Generally, this spring, the Mayor has seemed prickly about many things--all these prickles growing, in my pseudo-psychoanalytic opinion, out of that term-limits override, engineered who knows how? I forget. Did the City Council make a pilgrimage to the Vatican and ask the Pope to annul the term-limits law? Was there a million-person march on City Hall begging the Mayor to continue as Mayor? Was Twitter short-circuited by the massive pleadings of its habitues for the Mayor to continue in office?

No. The Mayor wanted to go on being Mayor. It was that simple, and, in my opinion, that imperious--that lese-majeste. The piece in the Times last week by Barbaro and David W. Chen about Bloomberg as a golfer contains some interesting points of contrast to Term limitsgate: it turns out that the Mayor is a stickler for obeying the golfer's code of ethics.

"He is scrupulously honest," the piece says, "counting every shot." Didn't even take a one-stroke penalty and the clear swing that moving his obstructed ball one club length on a course in Bermuda would have allowed him. It's almost as though the golf course provides him with an outlet for playing by the rules (even though he uses it for political schmoozing), or a way to allow himself to think that he is an ethical stickler. He may play hob with term limits, but he plays golf by the book.

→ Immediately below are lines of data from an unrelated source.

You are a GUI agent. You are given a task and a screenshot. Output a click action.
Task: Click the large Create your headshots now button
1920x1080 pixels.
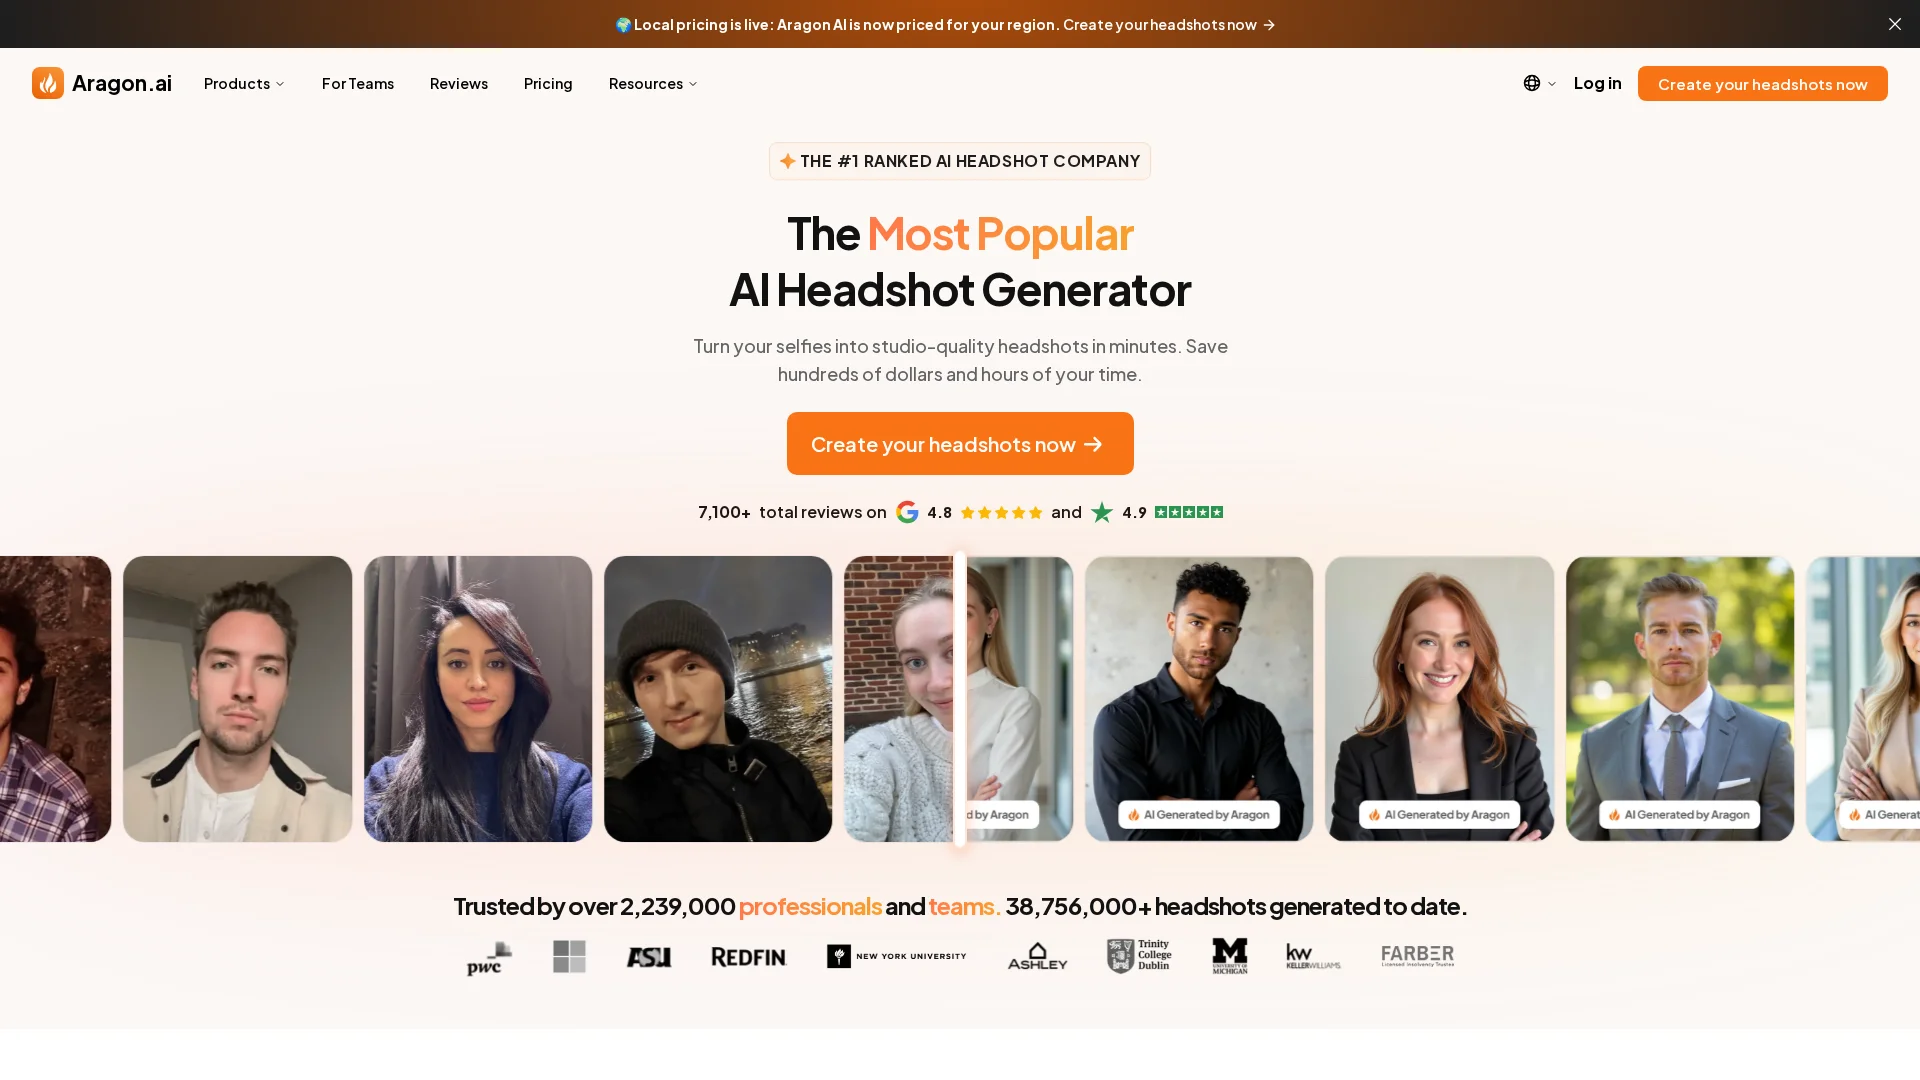pyautogui.click(x=960, y=443)
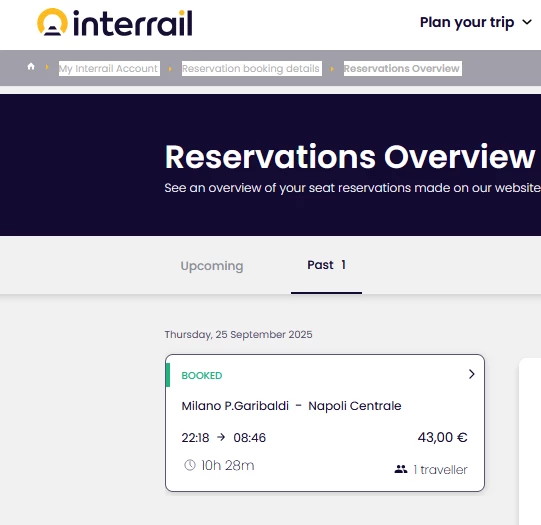Viewport: 541px width, 525px height.
Task: Click the arrow icon between 22:18 and 08:46
Action: [x=221, y=437]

The conflict the Mayor evidently feels about his term-limits disdain came through most clearly in that Times piece about the rancorous press conference a couple of weeks ago. "I am who I am." First person singular. Later: "Most people seem to like the Mayor." Third person singular--as if, like Dick Nixon with "You won't have Dick Nixon to kick around anymore," Bloomberg was having a verbally schizoid break. And: "You can't separate the campaign from what you do as Mayor." Second person singular. And, finally, "We will live with that." First person plural.

In my experience, when a public figure begins to confound and conflate all these persons and singulars and plurals, especially when speaking spontanaeously, it's a sign of significant psychological conflict. I think the Mayor is, perhaps unconsciously, unhappy with the scheming he did to allow himself to run for a third term. I think his rigor and scruples on the golf course may be an effort to compensate for his fastness and looseness elsewhere. I would like to resolve his conflicts for him by electing someone else. For I, too, am not only 67, but also, like Bloomberg and Popeye, who I am.